| EXTRACTED ENTRIES |
______

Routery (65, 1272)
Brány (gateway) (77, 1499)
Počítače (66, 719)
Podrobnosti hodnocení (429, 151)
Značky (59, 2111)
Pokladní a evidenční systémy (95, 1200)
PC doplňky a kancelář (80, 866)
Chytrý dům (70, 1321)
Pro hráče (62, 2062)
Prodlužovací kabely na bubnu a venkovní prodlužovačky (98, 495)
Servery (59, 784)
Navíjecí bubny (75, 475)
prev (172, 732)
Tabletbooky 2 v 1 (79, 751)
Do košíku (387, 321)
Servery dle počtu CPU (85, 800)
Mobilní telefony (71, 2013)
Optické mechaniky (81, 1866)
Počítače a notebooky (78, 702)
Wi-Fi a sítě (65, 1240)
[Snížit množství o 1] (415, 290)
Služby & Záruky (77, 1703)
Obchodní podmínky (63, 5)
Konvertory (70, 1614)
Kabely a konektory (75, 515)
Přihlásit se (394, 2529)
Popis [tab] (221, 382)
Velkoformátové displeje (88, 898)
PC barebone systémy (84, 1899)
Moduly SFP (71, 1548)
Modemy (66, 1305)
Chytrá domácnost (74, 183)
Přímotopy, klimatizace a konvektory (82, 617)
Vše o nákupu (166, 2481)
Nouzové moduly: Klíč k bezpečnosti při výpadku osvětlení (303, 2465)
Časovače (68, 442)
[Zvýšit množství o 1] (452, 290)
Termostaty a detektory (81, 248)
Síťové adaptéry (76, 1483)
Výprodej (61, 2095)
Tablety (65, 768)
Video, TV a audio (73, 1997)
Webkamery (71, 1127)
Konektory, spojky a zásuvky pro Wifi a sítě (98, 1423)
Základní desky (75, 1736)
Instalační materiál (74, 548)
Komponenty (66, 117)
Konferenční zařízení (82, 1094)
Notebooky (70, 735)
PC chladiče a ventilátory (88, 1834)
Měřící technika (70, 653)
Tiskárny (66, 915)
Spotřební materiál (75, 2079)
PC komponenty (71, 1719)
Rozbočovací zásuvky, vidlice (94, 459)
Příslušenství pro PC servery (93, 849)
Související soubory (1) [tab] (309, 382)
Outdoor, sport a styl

______

| WHAT NEEDS TO BE DONE |
Repeat the data precisely, reproducing every entry.

| SOLUTION TO THE PROBLEM |
Routery (65, 1272)
Brány (gateway) (77, 1499)
Počítače (66, 719)
Podrobnosti hodnocení (429, 151)
Značky (59, 2111)
Pokladní a evidenční systémy (95, 1200)
PC doplňky a kancelář (80, 866)
Chytrý dům (70, 1321)
Pro hráče (62, 2062)
Prodlužovací kabely na bubnu a venkovní prodlužovačky (98, 495)
Servery (59, 784)
Navíjecí bubny (75, 475)
prev (172, 732)
Tabletbooky 2 v 1 (79, 751)
Do košíku (387, 321)
Servery dle počtu CPU (85, 800)
Mobilní telefony (71, 2013)
Optické mechaniky (81, 1866)
Počítače a notebooky (78, 702)
Wi-Fi a sítě (65, 1240)
[Snížit množství o 1] (415, 290)
Služby & Záruky (77, 1703)
Obchodní podmínky (63, 5)
Konvertory (70, 1614)
Kabely a konektory (75, 515)
Přihlásit se (394, 2529)
Popis [tab] (221, 382)
Velkoformátové displeje (88, 898)
PC barebone systémy (84, 1899)
Moduly SFP (71, 1548)
Modemy (66, 1305)
Chytrá domácnost (74, 183)
Přímotopy, klimatizace a konvektory (82, 617)
Vše o nákupu (166, 2481)
Nouzové moduly: Klíč k bezpečnosti při výpadku osvětlení (303, 2465)
Časovače (68, 442)
[Zvýšit množství o 1] (452, 290)
Termostaty a detektory (81, 248)
Síťové adaptéry (76, 1483)
Výprodej (61, 2095)
Tablety (65, 768)
Video, TV a audio (73, 1997)
Webkamery (71, 1127)
Konektory, spojky a zásuvky pro Wifi a sítě (98, 1423)
Základní desky (75, 1736)
Instalační materiál (74, 548)
Komponenty (66, 117)
Konferenční zařízení (82, 1094)
Notebooky (70, 735)
PC chladiče a ventilátory (88, 1834)
Měřící technika (70, 653)
Tiskárny (66, 915)
Spotřební materiál (75, 2079)
PC komponenty (71, 1719)
Rozbočovací zásuvky, vidlice (94, 459)
Příslušenství pro PC servery (93, 849)
Související soubory (1) [tab] (309, 382)
Outdoor, sport a styl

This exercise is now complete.